Investors giving up yield compared with buying a fixed-rate non-reset pref share: “In essence, you are paying a premium (in terms of a lower current yield) in exchange for inflation protection down the road that won’t likely materialize unless it is clearly in favour of the issuer,” he noted. “The only thing you know for sure is that you are taking long-term credit risk with a very uncertain compensation that is currently well below fixed-rate issues.”

Exactly my point.

Update, 2008-9-9: The source for the quotations in the column was the screen-name scomac, writing in Financial WebRing Forum.

New Issues

New Issue: RY Fixed-Reset 500+193

Royal Bank has announced:

a domestic public offering of $225 million of Non-Cumulative, 5 year rate reset Preferred Shares Series AJ.

The bank will issue 9 million Preferred Shares Series AJ priced at $25 per share and holders will be entitled to receive non-cumulative quarterly fixed dividends for the initial period ending February 24, 2014 in the amount of $1.25 per share, to yield 5.0 per cent annually. The bank has granted the Underwriters an option, exercisable in whole or in part, to purchase up to an additional 3 million Preferred Shares at the same offering price.

Subject to regulatory approval, on or after February 24, 2014, the bank may redeem the Preferred Shares Series AJ in whole or in part at par. Thereafter, the dividend rate will reset every five years at a rate equal to 1.93% over the 5-year Government of Canada bond yield. Holders of Preferred Shares Series AJ will, subject to certain conditions, have the right to convert all or any part of their shares to non-cumulative floating rate preferred shares Series AK (the “Preferred Shares Series AK”) on February 24, 2014 and on February 24 every five years thereafter.

Holders of the Preferred Shares Series AK will be entitled to receive a non-cumulative quarterly floating dividend at a rate equal to the 3-month Government of Canada Treasury Bill yield plus 1.93%. Holders of Preferred Shares Series AK will, subject to certain conditions, have the right to convert all or any part of their shares to Preferred Shares Series AJ on February 24, 2019 and on February 24 every five years thereafter.

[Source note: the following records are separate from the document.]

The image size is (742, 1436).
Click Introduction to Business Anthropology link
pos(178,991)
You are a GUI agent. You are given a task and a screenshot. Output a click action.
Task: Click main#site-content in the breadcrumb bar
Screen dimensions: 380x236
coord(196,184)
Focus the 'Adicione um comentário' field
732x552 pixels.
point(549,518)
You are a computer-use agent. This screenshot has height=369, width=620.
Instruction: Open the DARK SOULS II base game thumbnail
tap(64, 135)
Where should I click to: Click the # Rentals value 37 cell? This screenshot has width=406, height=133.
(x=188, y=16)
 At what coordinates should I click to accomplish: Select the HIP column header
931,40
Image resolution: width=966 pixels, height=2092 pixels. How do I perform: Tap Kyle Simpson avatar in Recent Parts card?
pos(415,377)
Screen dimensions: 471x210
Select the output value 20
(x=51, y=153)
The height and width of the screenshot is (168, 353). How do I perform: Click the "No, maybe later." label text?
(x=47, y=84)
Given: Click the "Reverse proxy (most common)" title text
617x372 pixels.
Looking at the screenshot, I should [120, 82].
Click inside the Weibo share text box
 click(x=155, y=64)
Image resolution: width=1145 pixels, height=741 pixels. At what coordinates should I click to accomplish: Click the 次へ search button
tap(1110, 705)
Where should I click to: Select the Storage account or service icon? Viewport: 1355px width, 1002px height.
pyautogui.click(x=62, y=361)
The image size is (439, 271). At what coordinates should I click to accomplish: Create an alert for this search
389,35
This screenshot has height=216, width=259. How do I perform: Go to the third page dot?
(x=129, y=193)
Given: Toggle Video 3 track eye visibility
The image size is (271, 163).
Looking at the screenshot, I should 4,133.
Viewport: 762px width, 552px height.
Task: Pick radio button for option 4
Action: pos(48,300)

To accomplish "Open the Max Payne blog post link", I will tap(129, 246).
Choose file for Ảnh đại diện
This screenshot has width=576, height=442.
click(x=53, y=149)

The offering will be underwritten by a syndicate led by RBC Capital Markets. The expected closing date is September 16, 2008.

Issue: Royal Bank of Canada Non-Cumulative 5-Year Rate Reset Preferred Shares, Series AJ

Size: 9-million shares (=$225-million) + greenshoe 3-million shares (=$75-million) exercisable before closing.

Dividend: 5.00% until first exchange date; 5-year Canadas +193bp thereafter, reset every exchange date. Series AK (the floater) pays 90-day bills +193bp, reset quarterly.

Exchange Date: 2014-2-24 and every five years thereafter.

Redemption: Series AJ (the reset) redeemable every exchange date at $25.00. Floater redeemable every exchange date at $25.00 and at $25.50 at all other times.